Xavier, der frustrierte, erfolglose Drehbuchautor mit rechtsextremen Ansichten;
Die attraktive Ex-Porno-Queen Pamela Kant (Nomen est omen …), die ein Lehrbuch für Kinder zum Thema Pornografie schreiben will;
Patrice aus der Vorstadt, der schnell mal zuschlägt, wenn seine innere Wut überbrodelt;
Der alleinerziehende Vater Sélim, der miterleben muss, wie ihm seine geliebte Tochter Aïcha mehr und mehr entgleitet;
Aïcha, die für sich den Islam als neuen Rückhalt gefunden hat und die ein für sie furchtbares Geheimnis aufdeckt …

So zeichnet Vernon’s ziellose Couchsurfing-Tour durch Paris das Bild einer urbanen Gesellschaft, deren Vertreter
infolge von Gentrifizierung und der Verarmung breiter Bevölkerungsgruppen überwiegend desillusioniert,
angsterfüllt und egoistisch sind und in der vor allem die Jungend zunehmend angepasst, materialistisch oder reaktionär ist.

Das neben Vernon und der Musik weitere Bindeglied zwischen all diesen höchst unterschiedlichen Charakteren ist der
an einer Überdosis verstorbene, ehedem sehr erfolgreiche Musiker Alexandre Bleach.

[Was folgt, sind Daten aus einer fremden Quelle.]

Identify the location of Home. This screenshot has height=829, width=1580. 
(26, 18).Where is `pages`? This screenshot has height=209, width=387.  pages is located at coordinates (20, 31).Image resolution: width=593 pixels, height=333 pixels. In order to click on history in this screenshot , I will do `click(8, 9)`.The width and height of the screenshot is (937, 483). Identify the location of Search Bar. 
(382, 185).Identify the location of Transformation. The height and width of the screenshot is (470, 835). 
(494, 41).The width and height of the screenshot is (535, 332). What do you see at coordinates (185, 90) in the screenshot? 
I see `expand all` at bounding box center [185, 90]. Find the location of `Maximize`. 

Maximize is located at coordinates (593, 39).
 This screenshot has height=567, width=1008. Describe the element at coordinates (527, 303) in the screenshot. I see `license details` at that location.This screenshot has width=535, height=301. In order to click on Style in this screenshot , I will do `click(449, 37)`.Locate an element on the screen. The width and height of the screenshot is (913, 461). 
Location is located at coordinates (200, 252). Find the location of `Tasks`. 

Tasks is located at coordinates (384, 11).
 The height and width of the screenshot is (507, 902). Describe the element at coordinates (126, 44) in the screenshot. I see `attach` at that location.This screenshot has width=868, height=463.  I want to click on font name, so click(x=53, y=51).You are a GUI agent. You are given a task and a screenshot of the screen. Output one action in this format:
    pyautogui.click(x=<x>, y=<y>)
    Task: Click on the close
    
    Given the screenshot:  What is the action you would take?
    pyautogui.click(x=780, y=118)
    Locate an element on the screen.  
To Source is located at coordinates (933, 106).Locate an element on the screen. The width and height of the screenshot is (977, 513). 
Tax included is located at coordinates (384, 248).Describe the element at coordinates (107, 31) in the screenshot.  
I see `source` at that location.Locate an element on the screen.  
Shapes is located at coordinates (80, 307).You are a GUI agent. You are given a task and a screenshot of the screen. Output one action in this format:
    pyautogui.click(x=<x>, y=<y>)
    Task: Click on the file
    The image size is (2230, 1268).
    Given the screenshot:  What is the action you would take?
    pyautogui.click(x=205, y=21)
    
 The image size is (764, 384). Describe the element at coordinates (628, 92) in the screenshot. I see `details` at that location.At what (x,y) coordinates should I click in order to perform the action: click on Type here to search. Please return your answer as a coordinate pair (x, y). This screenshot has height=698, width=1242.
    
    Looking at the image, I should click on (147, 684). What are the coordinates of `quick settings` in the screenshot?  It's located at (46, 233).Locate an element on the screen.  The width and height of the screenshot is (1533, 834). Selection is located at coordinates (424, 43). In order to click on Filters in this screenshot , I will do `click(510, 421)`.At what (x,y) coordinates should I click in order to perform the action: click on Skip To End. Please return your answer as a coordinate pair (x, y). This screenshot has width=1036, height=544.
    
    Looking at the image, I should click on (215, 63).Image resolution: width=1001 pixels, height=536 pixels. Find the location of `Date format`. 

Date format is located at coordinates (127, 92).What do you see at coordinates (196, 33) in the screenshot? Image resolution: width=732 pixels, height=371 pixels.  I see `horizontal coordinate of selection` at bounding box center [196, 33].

Dieser hat seinem Freund Vernon ein
Vermächtnis in Form von drei Videobändern hinterlassen, die als sein letztes Interview gelten.
Während sich Vernon die Videos nicht einmal angeschaut hat, ist manch anderer sehr an diesen interessiert,
insbesondere der wohlhabende Filmproduzent Dopalet, der eine Undercover-Cyber-Aktivistin, „die Hyäne“, damit beauftragt,
ihm die Bänder zu beschaffen, wobei seine Gründe dafür zunächst im Dunkeln liegen.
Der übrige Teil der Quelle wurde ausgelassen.